◆ OBJECTIVE ◆
Identify every line in the entries below that contains the word "Where", and copy each of those lines in full.

..........

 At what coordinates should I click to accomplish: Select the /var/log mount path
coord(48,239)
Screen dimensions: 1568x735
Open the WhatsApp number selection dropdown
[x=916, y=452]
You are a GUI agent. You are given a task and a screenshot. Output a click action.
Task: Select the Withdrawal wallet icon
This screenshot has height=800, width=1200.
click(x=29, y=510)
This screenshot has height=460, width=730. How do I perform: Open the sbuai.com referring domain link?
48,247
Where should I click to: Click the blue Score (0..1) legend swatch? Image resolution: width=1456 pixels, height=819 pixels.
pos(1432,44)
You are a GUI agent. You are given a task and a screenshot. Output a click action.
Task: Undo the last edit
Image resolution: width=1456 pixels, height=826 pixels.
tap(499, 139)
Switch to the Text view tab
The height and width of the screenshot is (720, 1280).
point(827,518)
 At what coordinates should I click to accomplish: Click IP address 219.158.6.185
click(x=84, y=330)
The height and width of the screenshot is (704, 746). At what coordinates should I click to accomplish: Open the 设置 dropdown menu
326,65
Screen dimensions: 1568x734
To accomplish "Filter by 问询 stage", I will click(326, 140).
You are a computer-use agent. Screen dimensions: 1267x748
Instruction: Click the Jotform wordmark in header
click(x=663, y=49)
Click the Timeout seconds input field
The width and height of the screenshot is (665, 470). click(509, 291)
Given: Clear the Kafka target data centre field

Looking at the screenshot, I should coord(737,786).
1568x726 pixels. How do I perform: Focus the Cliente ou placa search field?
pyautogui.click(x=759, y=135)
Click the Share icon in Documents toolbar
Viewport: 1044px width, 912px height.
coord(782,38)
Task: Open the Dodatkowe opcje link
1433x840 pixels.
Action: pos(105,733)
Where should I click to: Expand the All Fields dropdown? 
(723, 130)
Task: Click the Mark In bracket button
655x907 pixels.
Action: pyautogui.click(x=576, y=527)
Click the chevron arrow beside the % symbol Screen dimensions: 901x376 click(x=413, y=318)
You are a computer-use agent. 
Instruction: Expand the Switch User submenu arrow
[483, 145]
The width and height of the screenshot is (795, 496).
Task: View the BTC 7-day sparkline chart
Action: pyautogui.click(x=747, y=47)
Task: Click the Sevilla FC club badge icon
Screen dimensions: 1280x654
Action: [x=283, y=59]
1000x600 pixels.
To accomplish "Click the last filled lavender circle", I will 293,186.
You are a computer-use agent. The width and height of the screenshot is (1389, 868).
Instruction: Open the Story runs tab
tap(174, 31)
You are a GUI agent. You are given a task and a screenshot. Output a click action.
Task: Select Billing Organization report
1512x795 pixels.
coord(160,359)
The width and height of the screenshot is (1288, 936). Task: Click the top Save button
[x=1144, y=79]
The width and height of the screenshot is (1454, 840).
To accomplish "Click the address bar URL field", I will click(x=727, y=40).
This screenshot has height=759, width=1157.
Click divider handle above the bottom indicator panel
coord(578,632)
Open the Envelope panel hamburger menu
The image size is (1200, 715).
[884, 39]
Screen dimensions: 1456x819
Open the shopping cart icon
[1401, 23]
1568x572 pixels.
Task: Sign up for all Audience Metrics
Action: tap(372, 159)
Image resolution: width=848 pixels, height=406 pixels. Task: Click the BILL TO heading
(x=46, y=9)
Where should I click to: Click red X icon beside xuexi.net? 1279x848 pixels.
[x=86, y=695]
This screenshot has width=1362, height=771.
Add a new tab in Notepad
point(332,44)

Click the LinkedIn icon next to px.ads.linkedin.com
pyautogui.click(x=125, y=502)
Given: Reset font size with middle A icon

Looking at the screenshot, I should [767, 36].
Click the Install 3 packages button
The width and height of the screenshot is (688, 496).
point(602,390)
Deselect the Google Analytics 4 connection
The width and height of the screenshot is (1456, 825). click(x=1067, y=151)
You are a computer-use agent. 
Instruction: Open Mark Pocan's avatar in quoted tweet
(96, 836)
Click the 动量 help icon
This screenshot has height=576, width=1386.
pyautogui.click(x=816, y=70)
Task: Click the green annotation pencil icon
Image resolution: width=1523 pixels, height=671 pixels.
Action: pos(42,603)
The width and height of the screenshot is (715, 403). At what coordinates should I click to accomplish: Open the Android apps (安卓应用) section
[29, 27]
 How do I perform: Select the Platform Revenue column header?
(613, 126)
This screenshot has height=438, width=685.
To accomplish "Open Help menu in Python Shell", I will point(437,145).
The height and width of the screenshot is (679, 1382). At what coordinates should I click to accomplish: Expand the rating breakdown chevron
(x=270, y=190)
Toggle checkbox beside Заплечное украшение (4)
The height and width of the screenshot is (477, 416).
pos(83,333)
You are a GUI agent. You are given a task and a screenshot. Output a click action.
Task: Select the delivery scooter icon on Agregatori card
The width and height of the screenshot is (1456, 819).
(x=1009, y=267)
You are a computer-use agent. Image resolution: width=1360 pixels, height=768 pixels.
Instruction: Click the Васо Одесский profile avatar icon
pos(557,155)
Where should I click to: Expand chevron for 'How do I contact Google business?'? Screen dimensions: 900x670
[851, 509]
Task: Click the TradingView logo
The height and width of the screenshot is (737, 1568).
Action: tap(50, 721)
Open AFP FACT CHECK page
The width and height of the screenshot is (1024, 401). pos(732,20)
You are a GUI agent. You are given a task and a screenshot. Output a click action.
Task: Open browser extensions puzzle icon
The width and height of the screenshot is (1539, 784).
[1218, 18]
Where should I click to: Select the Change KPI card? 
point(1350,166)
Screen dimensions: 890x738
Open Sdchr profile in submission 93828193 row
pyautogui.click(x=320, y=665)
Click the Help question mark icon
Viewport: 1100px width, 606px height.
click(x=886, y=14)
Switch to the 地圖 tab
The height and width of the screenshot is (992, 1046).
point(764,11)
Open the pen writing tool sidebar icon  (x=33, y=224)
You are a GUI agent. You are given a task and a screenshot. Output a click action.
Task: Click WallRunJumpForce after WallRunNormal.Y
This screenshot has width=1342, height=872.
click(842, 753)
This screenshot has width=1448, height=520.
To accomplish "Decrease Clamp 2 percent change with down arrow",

..........

◆ RESULT BELOW ◆
Where should I click to: Click the blue Score (0..1) legend swatch? Image resolution: width=1456 pixels, height=819 pixels.
Where should I click to: Expand the All Fields dropdown? 
Where should I click to: Click red X icon beside xuexi.net? 1279x848 pixels.
Where should I click to: Expand chevron for 'How do I contact Google business?'? Screen dimensions: 900x670
Where should I click to: Select the Change KPI card? 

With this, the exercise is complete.